WORK REQUEST
Whenever a line below holds the word "computer", copy that line.

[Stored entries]

= = =

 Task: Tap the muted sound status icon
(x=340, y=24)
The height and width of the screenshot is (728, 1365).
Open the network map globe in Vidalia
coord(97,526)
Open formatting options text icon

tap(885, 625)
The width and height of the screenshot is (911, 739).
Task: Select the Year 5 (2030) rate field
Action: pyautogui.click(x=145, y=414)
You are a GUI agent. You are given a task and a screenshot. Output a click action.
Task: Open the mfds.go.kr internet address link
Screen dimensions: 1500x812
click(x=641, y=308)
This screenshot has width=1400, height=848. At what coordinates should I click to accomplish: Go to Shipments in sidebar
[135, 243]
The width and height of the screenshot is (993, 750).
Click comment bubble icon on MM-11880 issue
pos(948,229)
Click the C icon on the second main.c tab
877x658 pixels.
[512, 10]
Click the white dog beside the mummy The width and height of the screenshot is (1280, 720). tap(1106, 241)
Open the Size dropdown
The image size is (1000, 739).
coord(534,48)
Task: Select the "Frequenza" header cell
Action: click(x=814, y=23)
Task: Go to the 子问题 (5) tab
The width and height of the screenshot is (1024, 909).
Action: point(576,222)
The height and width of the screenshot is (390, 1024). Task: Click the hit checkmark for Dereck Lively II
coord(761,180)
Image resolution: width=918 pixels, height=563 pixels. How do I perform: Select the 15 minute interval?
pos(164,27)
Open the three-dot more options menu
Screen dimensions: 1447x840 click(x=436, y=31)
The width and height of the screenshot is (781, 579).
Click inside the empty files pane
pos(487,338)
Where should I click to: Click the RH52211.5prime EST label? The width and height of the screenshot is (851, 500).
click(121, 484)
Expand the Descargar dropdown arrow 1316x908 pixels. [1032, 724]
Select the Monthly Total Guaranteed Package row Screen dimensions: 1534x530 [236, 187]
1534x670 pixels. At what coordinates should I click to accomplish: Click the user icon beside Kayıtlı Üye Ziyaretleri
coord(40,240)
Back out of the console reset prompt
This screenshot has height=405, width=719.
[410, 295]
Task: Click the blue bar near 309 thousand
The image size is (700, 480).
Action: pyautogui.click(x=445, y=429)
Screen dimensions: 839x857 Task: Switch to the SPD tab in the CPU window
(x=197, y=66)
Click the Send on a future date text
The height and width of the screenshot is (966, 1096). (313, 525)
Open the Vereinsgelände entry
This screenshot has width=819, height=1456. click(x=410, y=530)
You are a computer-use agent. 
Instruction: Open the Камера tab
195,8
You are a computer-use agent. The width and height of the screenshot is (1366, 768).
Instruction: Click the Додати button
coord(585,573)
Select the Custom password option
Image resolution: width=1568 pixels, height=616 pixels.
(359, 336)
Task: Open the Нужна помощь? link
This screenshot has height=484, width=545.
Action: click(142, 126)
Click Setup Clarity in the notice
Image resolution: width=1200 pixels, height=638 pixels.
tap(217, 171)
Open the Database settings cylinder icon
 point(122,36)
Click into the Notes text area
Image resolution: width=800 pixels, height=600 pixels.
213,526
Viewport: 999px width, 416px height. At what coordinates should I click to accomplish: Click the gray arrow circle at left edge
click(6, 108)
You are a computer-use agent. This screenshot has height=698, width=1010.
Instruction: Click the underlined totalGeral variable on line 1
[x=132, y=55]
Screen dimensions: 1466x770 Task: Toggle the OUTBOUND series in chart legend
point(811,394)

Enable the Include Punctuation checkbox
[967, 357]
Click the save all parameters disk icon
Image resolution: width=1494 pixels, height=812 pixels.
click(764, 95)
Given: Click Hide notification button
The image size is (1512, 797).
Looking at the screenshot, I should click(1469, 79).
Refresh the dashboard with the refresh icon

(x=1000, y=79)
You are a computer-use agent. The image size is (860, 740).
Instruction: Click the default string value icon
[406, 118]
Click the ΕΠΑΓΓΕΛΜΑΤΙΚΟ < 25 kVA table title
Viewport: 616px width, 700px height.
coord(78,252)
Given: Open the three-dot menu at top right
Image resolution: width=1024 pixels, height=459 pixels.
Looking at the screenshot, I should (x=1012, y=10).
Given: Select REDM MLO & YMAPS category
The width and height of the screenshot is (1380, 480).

= = =

FINAL ANSWER
You are a computer-use agent. 
You are a computer-use agent. The width and height of the screenshot is (1366, 768).
You are a computer-use agent. This screenshot has height=698, width=1010.
You are a computer-use agent. The image size is (860, 740).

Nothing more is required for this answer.